From f94578f6e078123eafe188dd57c3fbdba86ed0f2 Mon Sep 17 00:00:00 2001
From: Samuel Youssef <samuelm.youssef@gmail.com>
Date: Mon, 25 Sep 2023 11:13:32 +0200
Subject: [PATCH] Use separate env for eval

---
 agents/SB3Agent.py | 52 ++++++++++++++++------------------------------
 1 file changed, 18 insertions(+), 34 deletions(-)

diff --git a/agents/SB3Agent.py b/agents/SB3Agent.py
index fbef470..4a77caa 100644
--- a/agents/SB3Agent.py
+++ b/agents/SB3Agent.py
@@ -330,22 +330,20 @@ def eval(self, n_episodes, **kwargs):
         record = kwargs.get('record', False)
 
         checkpoint_path = f"{self.checkpoints_dir}/{model_timestep}"
-        eval_model = self.algo.load(checkpoint_path, self.test_env, tensorboard_log=self.log_dir)
-
-        if eval_model.get_vec_normalize_env() is not None:
-            try:
-                sync_envs_normalization(self.env, self.test_env)
-            except AttributeError as error:
-                raise AssertionError(
-                    "Training and eval env are not wrapped the same way, "
-                    "see https://stable-baselines3.readthedocs.io/en/master/guide/callbacks.html#evalcallback "
-                    "and warning above."
-                ) from error
+        checkpoint_vecnormalize_path = f"{self.checkpoints_dir}/vecnormalize_{model_timestep}.pkl"
+        
+        eval_env = SubprocVecEnv([make_env(self.env_id, 0, self.seed, self.max_episode_steps, config={"render": 1})])
+        eval_env = VecNormalize.load(checkpoint_vecnormalize_path, eval_env)
+        eval_env.training = False
+        eval_env.norm_reward = False
+        eval_env = VecMonitor(eval_env, self.log_dir)
+        
+        eval_model = self.algo.load(checkpoint_path, eval_env, tensorboard_log=self.log_dir)
 
         print("\n-------------------------------")
         print(f">>>    Testing model at timestep: {model_timestep}")
 
-        mean_reward, std_reward = evaluate_policy(eval_model, self.test_env,
+        mean_reward, std_reward = evaluate_policy(eval_model, eval_env,
                                                   n_eval_episodes=n_episodes,
                                                   deterministic=True, render=False)
 
@@ -354,36 +352,22 @@ def eval(self, n_episodes, **kwargs):
             warnings.warn("Video recording not possible if rendering is off, render set to True", UserWarning)
 
         if render:
-            config = {"render": 1}
-            best_model_vecnormalize_path = f"{self.checkpoints_dir}/vecnormalize_best_model.pkl"

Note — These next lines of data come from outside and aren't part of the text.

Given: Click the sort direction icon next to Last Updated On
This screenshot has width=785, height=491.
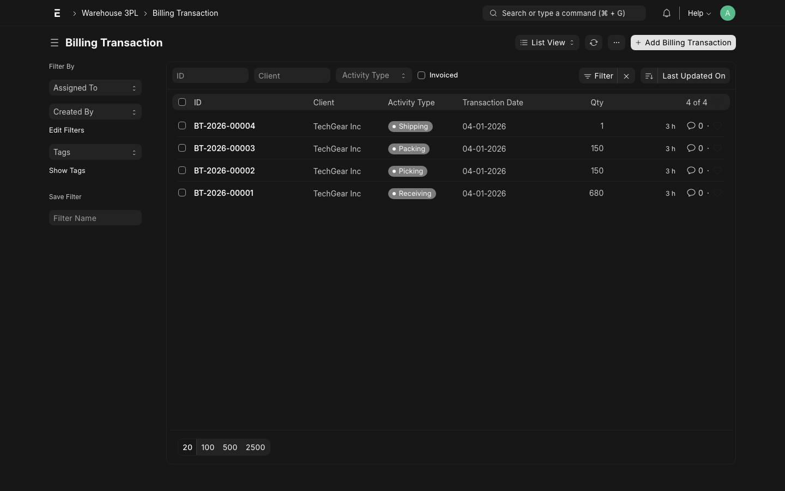Looking at the screenshot, I should pos(649,76).
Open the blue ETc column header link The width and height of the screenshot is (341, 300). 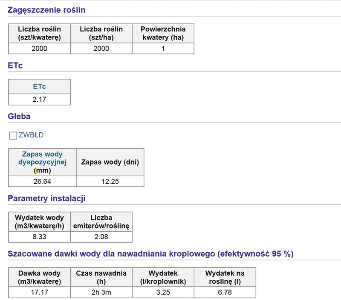pyautogui.click(x=39, y=86)
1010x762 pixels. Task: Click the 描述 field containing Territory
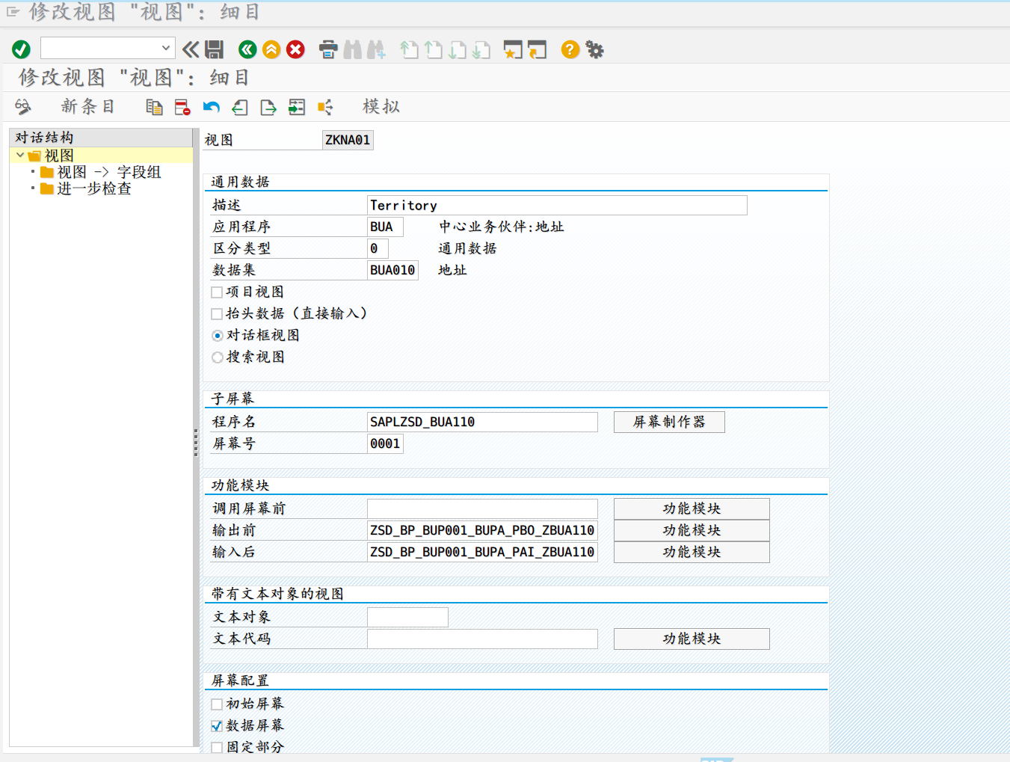coord(556,206)
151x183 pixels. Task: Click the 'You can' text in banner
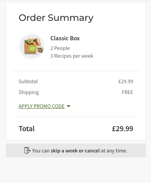(41, 151)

-            eval_env = SubprocVecEnv([make_env(self.env_id, 0, self.seed, self.max_episode_steps, config=config)])
-            eval_env = VecNormalize.load(best_model_vecnormalize_path, eval_env)
-            eval_env.training = False
-            eval_env.norm_reward = False
             if record:
                 eval_env = VecVideoRecorder(eval_env, self.video_dir,
                                             record_video_trigger=lambda x: x == 0,
                                             video_length=self.video_length,
                                             name_prefix="eval_video")

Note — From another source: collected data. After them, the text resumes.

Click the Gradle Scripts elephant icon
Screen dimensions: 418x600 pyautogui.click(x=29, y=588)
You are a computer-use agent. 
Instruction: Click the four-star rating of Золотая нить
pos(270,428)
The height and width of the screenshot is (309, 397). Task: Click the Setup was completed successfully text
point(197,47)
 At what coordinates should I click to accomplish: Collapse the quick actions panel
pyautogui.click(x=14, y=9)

-            eval_env = VecMonitor(eval_env, self.log_dir)
-
-            eval_model = self.algo.load(checkpoint_path, eval_env, tensorboard_log=self.log_dir)
-
-            if eval_model.get_vec_normalize_env() is not None:
-                try:
-                    sync_envs_normalization(self.env, eval_env)
-                except AttributeError as error:
-                    raise AssertionError(
-                        "Training and eval env are not wrapped the same way, "
-                        "see https://stable-baselines3.readthedocs.io/en/master/guide/callbacks.html#evalcallback "
-                        "and warning above."
-                    ) from error
-
+                eval_env = VecMonitor(eval_env, self.log_dir)
+                
+                eval_model = self.algo.load(checkpoint_path, eval_env, tensorboard_log=self.log_dir)
+  
             _, _ = evaluate_policy(eval_model, eval_env, n_eval_episodes=1,
                                    deterministic=True, render=True)
 
-            eval_env.close_video_recorder()
-            eval_env.close()
+            if record:
+                eval_env.close_video_recorder()
+            
+        eval_env.close()
 
         print(f"Reward: {mean_reward}, Standard Devation: {std_reward}")
         print(">>   End.")